# Stated task
Scale the entries below, starting at the one that contains "Кунилингус (432, 260)" and ending at the last entry, by rewriting each in full with every coordinate in its answer multiplied by 2.35 and rounded to a whole number, halves rounded up. Return only those entries, with their requests unchanged.

# Given information
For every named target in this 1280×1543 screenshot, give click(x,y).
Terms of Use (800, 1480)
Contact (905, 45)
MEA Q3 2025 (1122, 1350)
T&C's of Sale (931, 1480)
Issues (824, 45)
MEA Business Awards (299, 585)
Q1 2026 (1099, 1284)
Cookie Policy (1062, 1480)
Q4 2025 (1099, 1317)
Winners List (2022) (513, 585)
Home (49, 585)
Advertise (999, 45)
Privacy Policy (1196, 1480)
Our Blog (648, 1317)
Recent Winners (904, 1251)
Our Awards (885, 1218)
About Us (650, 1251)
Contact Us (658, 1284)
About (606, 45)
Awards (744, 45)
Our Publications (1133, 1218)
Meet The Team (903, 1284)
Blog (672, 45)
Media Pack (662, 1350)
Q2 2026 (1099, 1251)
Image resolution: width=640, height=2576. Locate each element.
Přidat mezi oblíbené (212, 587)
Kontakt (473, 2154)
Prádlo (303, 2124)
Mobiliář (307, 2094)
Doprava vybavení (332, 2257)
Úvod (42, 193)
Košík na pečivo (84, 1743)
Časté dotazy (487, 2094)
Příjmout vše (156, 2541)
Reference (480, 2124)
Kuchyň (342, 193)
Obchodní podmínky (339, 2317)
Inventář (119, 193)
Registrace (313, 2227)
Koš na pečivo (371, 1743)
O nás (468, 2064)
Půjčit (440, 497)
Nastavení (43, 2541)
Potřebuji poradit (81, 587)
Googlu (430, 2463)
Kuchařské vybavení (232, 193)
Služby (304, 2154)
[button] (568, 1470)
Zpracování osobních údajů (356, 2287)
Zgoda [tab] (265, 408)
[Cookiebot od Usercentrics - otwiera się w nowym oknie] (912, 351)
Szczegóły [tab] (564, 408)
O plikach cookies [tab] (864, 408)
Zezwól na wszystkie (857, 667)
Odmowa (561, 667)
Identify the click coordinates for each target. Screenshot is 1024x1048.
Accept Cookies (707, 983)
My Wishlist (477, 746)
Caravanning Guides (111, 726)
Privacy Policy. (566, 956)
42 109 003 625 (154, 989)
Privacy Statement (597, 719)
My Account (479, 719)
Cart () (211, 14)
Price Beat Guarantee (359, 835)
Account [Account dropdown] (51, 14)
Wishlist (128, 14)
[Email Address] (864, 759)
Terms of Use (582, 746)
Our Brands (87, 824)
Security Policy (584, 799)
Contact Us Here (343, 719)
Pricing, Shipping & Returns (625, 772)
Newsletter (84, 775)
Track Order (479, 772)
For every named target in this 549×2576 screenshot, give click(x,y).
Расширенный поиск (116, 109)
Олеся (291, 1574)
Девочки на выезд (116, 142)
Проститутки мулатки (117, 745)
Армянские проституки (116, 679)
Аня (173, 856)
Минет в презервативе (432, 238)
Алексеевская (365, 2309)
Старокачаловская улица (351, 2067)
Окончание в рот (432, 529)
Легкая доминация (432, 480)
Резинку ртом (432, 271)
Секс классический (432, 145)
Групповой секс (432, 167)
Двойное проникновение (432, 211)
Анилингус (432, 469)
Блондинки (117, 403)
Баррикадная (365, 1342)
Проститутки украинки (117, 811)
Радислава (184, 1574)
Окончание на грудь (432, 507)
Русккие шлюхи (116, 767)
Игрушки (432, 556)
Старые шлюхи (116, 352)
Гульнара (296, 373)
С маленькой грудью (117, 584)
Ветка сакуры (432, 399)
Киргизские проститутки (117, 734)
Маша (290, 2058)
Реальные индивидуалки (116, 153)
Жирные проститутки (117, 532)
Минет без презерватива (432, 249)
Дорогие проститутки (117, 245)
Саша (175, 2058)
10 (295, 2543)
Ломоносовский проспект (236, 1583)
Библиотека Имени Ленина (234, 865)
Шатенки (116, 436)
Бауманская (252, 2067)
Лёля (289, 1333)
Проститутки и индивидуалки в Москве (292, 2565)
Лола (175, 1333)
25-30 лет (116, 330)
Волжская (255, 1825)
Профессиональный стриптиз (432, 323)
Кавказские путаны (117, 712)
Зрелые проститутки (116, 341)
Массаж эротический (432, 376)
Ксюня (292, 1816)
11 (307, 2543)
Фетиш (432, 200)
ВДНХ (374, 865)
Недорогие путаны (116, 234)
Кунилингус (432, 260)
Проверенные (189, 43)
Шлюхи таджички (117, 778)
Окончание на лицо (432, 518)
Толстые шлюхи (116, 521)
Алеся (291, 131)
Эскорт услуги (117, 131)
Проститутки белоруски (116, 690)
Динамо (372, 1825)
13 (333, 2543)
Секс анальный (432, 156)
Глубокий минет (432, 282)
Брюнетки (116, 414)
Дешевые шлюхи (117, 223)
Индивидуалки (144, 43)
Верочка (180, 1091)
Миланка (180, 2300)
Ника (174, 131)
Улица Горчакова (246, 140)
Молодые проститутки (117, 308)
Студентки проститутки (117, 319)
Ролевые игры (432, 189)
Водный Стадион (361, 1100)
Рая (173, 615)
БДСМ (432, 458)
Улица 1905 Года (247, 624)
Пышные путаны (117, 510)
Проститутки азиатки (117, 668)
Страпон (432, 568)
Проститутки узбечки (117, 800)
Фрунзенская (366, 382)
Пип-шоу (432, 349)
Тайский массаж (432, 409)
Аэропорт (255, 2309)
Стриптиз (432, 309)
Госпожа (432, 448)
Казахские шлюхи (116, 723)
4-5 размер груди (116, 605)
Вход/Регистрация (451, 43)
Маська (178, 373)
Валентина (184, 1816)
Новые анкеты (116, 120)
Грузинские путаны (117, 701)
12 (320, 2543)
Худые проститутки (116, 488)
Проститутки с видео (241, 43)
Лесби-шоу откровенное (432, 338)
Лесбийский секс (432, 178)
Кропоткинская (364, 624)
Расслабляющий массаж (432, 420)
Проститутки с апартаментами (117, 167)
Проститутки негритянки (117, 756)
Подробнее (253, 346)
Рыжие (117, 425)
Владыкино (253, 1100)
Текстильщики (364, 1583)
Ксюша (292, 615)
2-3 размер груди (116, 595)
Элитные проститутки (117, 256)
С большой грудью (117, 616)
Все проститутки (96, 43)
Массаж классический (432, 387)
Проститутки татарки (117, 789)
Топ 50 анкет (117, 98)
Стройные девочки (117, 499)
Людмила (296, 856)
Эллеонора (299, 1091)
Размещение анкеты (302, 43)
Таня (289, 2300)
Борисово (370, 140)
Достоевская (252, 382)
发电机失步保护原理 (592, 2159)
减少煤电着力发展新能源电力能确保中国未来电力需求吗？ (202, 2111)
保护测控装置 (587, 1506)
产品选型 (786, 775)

# Solution to the problem
Кунилингус (1015, 611)
Проверенные (444, 101)
Шлюхи таджички (275, 1828)
Окончание на лицо (1015, 1217)
Толстые шлюхи (273, 1224)
Алеся (684, 308)
Эскорт услуги (275, 308)
Проститутки белоруски (273, 1622)
Динамо (874, 4289)
13 (783, 5976)
Секс анальный (1015, 367)
Глубокий минет (1015, 663)
Брюнетки (273, 973)
Дешевые шлюхи (275, 524)
Индивидуалки (338, 101)
Верочка (423, 2564)
Миланка (423, 5405)
Ника (409, 308)
Улица Горчакова (578, 329)
Молодые проститутки (275, 724)
Студентки проститутки (275, 750)
Ролевые игры (1015, 444)
Водный Стадион (848, 2585)
Рая (407, 1445)
БДСМ (1015, 1076)
Улица 1905 Года (580, 1466)
Пышные путаны (275, 1199)
Проститутки азиатки (275, 1570)
Страпон (1015, 1335)
Проститутки узбечки (275, 1880)
Фрунзенская (860, 898)
Пип-шоу (1015, 820)
Тайский массаж (1015, 961)
Аэропорт (599, 5426)
Стриптиз (1015, 726)
Госпожа (1015, 1053)
Казахские шлюхи (273, 1699)
4-5 размер груди (273, 1422)
Вход/Регистрация (1060, 101)
Маська (418, 877)
Валентина (432, 4268)
Новые анкеты (273, 282)
Грузинские путаны (275, 1647)
12 (752, 5976)
Худые проститутки (273, 1147)
Проститутки с видео (566, 101)
Лесби-шоу откровенное (1015, 794)
Лесбийский секс (1015, 418)
Кропоткинская (855, 1466)
Расслабляющий массаж (1015, 987)
Проститутки с апартаментами (275, 392)
Проститутки негритянки (275, 1777)
Подробнее (595, 813)
Рыжие (275, 999)
Владыкино (595, 2585)
Текстильщики (855, 3720)
Ксюша (686, 1445)
2-3 размер груди (273, 1398)
Элитные проститутки (275, 602)
С большой грудью (275, 1448)
Все проститутки (226, 101)
Массаж классический (1015, 909)
Проститутки татарки (275, 1854)
Топ 50 анкет (275, 230)
Стройные девочки (275, 1173)
Людмила (696, 2012)
Эллеонора (703, 2564)
Размещение анкеты (710, 101)
Таня (679, 5405)
Борисово (870, 329)
Достоевская (592, 898)
发电机失步保护原理 (1391, 5074)
减少煤电着力发展新能源电力能确保中国未来电力需求吗？ (475, 4961)
保护测控装置 (1379, 3539)
产品选型 (1847, 1821)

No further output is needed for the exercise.